Metcalfe’s political pressure and the Tribune’s systematic account of brutality generated momentum for reform. It engaged downtown elites, especially lawyers, to recognize the problem of brutality and to pressure the pressure on the Police Department and the Mayor. But this is where Metcalfe’s ascension to the leadership of the anti-brutality ranks fell short. While he sought more power for Black Chicagoans, he was ultimately comfortable engaging in a form of elite brokerage that rendered mass politics irrelevant. Without the political courage, or an adequate political base to take on and defeat the Mayor, Metcalfe and the lawyers were reduced to trying to reform policing by tinkering with bureaucratic processes.

But as Renault Robinson, leader of the city’s rank-and-file Black police officers’ organization, the Afro-American Patrolmen’s League, and other radical activists knew, policing was ultimately about the unequal distribution of power in the city. For Robinson, brutality served a discrete function: “This continued brutality is of value to the power structure. It maintains that fear thing in Black people and keeps them in their places, instead of seeking their rights.”  Police operated to enforce the economic, political, and social boundaries that structured inequality in the city. The maintenance of such boundaries and the concomitant restriction of opportunities created the motive and opportunity for brutality and the rationale for its coverup.[11] While bureaucratic reform may have marginally improved police procedures, it could not eliminate the foundational dynamic that drove brutality.

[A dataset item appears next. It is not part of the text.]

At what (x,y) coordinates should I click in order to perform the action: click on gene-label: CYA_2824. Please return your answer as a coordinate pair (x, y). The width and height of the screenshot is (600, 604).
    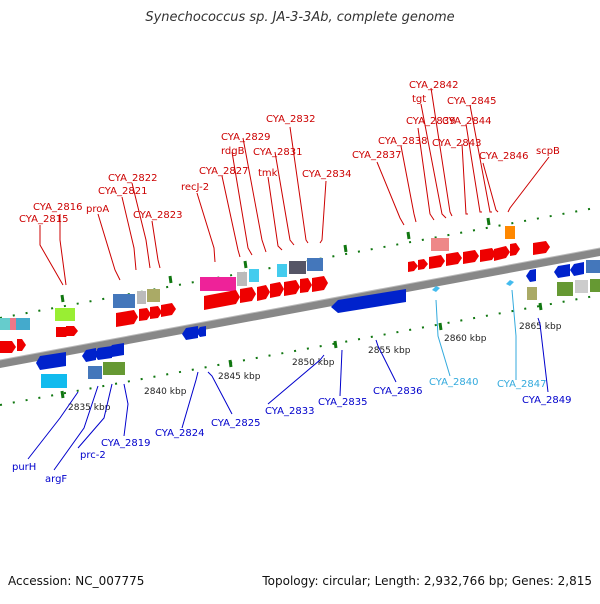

Like the behavior that it legitimates, copaganda is ultimately about the distribution of power. Police Departments continue to shape the news because their power has only multiplied since mid-1970s. Indeed, the increasing importance of policing as a mode of urban governance has only made it more difficult to displace copaganda as the dominant modality of telling stories about policing. This highlights why challenging copaganda an essential part of the broader political struggle. Only by building enough power to shape the institutional dynamics that underlie routine news gathering can the political Left remake the news. Otherwise, we will remain, like the Grinch, locked in copaganda’s grip.


Peter Constantine Pihos is an Assistant Professor of History at Western Washington University, where he is the Chief Steward for the United Faculty of Western Washington. Follow him on twitter at @PeterCPihos.

[1] Regina G. Lawrence, The Politics of Force: Media and the Construction of Police Brutality (Berkeley: University of California Press, 2000), 51, 57, 58.

[2] Lawrence, 91.

[3] Commission of Inquiry into the Black Panthers and the Police, Search and Destroy: A Report (New York: Metropolitan Applied Research Center, 1973), chaps. 3–5.

[4] “The Panthers and the Rest of Us,” Chicago Journalism Review, December 1969.

[5] Dan Rottenberg, “Who’s to Blame for Trib’s Scoop,” Chicago Journalism Review, December 1969.

[6] “Police Brutality,” Chicago Tribune, November 7, 1973, 10.

[7] Richard Leo, Police Interrogation and American Justice (Cambridge: Harvard University Press, 2008), chap. 3.

[8] Lillian S. Calhoun, “Black and White,” Chicago Journalism Review, December 1969.

[9] Vernon Jarrett, “Black Unity Busting Out All Over,” Chicago Tribune, May 10, 1972.

[10] “The Metcalfe Report on the Misuse of Authority in Chicago,” 1973, Series III, Box 173, Folder 1889, Chicago Urban League Papers.

[11] Renault Robinson, “Racist Power Is Black’s Downfall,” Chicago Defender, April 16, 1970.